In Großbritannien kann nicht nur in Wahllokalen wie etwa in Schulen, Kirchen und Gemeinden gewählt werden. Auch in Kneipen, Bauernhöfen und in Waschsalons können die Wähler ihr Kreuz setzen. Die Wahlbeteiligung lag im Jahr 2015 bei 66 Prozent.

+++ Die letzten Umfragewerte +++

Das letzte Ergebnis einer Wählerumfrage hat eine klare Tendenz für die Konservativen gezeigt. Es wird spannend, was die ersten Hochrechnungen ergeben werden. Das endgültige Wahlergebnis wird am Freitag feststehen.

+++ Letzter Wahlaufruf von Jeremy Corbyn +++

Der Kandidat der Labour Partei ruft 30 Minuten vor Schließung der Wahllokale nochmals die britische Bevölkerung zum Wählen auf.

+++ Das Ergebnis der ersten Hochrechnungen +++

Nach ersten Prognosen hat Theresa May die Wahl mit einer knappen Mehrheit gewonnen. Die Tories ziehen mit 314 Sitzen ins Parlament ein, berichtet die BBC. Zuvor hatten die Conservatives rund um May 330 Sitze im Unterhaus inne. Die Premierministerin hat durch die beantragte Neuwahl Einfluss im Parlament verloren.

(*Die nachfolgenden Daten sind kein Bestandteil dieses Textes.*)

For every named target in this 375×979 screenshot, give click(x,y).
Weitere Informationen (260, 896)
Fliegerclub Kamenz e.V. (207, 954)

+++ Die offiziellen Ergebnisse +++

Die Konservativen haben bei einer Auszählung fast aller 650 Wahlkreise keine Chance mehr, die 326 Sitze zu erreichen, die für die absolute Mehrheit notwendig sind. Das berichtet die BBC. Entsprechend haben die Tories nach einer Auswertung von 643 Wahlkreisen insgesamt 313 und die Labour Partei 260 Sitze erreicht. 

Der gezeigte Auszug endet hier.